Francois has fully answered the question about the formulas phi(x) that PA proves to define a finite set, and I agree completely with what he said.
It is also natural, however, to consider which formulas phi(x) define a finite set in the standard model of arithmetic.
Here, the situation is even worse. The set of (codes for) formulas phi(x) that define a finite set in the standard model is not decidable, not enumerable, not co-enumerable, not computable from the halting problem nor computable even from finitely many iterations of the halting problem. This set is not definable by any arithmetic formula. To see this, suppose that it were. Suppose there were a formula F, such that F('phi(x)') was true iff phi(x) defined a finite set.
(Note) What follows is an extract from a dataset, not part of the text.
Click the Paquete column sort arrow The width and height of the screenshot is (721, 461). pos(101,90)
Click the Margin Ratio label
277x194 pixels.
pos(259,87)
Note that as a special case, when phi(x) is a sentence whose truth does not depend on x, then the set { n | phi(n) is true in N } is either everything or empty, depending on whether the sentence is true or false in N, the standard model. Thus, for a sentence phi, the formula ¬F('phi') is true if and only if phi is true.
Thus, F provides a definable truth predicate, but this is exactly ruled out by Tarski's theorem on the non-definability of truth. The proof of this is to use the fixed-point lemma to find a sentence psi such that PA proves (F('psi') iff psi). Thus, psi asserts "I am not true", and this easily gives a contradiction.